Although only releasing an average of six albums a year, XL has worked with Adele, Arca, Azealia Banks, Basement Jaxx, Beck, Dizzee Rascal, Electric Six, FKA Twigs, Giggs, Gil Scott-Heron, Gotan Project, The Horrors, Yaeji, Jai Paul, Jungle, King Krule, Lemon Jelly, M.I.A., Nines, Peaches, The Prodigy, Radiohead, Sampha, SBTRKT, Sigur Rós, Tyler, the Creator, Vampire Weekend, The White Stripes and The xx. The label releases albums worldwide and operates across a range of genres.

History

1980s and 1990s
The label was launched in 1989 to release rave and dance music. It was originally an imprint of Beggars Banquet's more commercial dance label Citybeat, which was known for records by acts such as Freeez, Rob Base & EZ Rock, Starlight, Dream Frequency and the Ultramagnetic MCs. However, with the success of acts such as The Prodigy and SL2, XL superseded Citybeat in its lineup.

During the early 1990s, XL releases were dance oriented ranging from Belgian techno (T99's "Anasthasia") to breakbeat hardcore (SL2's "On a Ragga Tip") to drum and bass (Jonny L's "I'm Leavin'"). This period of XL's history has been recorded on the XL Recordings Chapters compilation series. In 1993, Halkes left XL to form the EMI-owned commercial dance label Positiva, and subsequently his own independent commercial dance label Incentive. After Palmer retired in 1996, Russell took over the running of the business.

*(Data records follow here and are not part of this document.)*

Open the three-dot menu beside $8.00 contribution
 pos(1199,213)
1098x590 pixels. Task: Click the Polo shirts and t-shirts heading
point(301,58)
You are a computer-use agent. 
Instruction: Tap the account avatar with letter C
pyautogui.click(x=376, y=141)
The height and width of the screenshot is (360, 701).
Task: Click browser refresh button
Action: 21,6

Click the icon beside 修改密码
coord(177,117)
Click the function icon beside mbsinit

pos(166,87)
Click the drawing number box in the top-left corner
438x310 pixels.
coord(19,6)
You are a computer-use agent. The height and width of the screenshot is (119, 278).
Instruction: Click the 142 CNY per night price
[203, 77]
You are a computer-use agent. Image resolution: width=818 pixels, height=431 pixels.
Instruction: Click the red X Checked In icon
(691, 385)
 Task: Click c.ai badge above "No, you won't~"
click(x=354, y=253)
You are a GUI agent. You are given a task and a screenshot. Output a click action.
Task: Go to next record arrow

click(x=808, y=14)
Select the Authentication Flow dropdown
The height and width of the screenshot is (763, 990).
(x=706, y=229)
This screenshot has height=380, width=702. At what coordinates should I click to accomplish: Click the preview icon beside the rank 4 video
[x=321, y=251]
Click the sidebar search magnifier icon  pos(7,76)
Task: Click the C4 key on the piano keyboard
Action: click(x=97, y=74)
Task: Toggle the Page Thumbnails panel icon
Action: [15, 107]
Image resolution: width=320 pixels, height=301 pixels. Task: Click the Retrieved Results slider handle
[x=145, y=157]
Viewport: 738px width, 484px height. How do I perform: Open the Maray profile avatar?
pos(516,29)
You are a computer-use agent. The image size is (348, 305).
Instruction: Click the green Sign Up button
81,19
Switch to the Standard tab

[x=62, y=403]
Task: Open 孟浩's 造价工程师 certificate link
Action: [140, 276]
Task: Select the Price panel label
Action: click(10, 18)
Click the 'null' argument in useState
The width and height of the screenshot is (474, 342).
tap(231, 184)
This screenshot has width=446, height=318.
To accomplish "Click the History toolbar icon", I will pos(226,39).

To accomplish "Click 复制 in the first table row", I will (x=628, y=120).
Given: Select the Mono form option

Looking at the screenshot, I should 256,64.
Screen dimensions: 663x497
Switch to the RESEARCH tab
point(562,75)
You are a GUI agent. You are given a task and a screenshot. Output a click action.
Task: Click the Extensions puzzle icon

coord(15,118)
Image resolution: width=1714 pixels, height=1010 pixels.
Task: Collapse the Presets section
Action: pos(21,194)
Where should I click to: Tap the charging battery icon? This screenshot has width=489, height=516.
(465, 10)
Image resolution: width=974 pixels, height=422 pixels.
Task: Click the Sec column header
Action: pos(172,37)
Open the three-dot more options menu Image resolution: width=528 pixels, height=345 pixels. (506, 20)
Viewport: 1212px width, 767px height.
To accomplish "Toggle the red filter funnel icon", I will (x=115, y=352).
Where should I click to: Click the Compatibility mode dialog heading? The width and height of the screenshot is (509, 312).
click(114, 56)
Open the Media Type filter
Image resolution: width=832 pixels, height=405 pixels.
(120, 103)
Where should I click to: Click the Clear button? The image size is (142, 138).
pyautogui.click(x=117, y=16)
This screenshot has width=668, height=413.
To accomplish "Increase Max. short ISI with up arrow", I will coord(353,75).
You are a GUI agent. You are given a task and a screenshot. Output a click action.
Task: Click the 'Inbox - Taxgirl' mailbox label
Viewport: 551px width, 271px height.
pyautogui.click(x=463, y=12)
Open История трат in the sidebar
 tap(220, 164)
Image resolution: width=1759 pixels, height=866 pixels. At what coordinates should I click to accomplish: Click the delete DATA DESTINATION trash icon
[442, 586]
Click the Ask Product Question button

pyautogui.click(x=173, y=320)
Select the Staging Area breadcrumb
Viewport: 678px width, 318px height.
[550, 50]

Russell later broadened the musical horizons of the label, whilst maintaining a credo of working with artists he saw as original and inventive. In 1994, the label released The Prodigy's second album, Music for the Jilted Generation which debuted in the UK Albums Chart at number one, and in 1997 it released the third album by The Prodigy, The Fat of the Land which entered the British and American charts at number one and went on to be number one in 26 countries.

2000s
June 2000 saw the release of Badly Drawn Boy's The Hour of Bewilderbeast which won the 2000 Mercury Music Prize. The next year, The White Stripes third album White Blood Cells was released together with reissues of the band's previous albums, The White Stripes and De Stijl. In 2003 XL Recordings won the Music Week A&R award, and also released The White Stripes fourth album Elephant which was their first UK number one album and eventually reached double platinum certification in Britain. In the same year XL released Dizzee Rascal's first solo album, Boy in da Corner for which Dizzee was awarded the Mercury Prize for the best album of 2003.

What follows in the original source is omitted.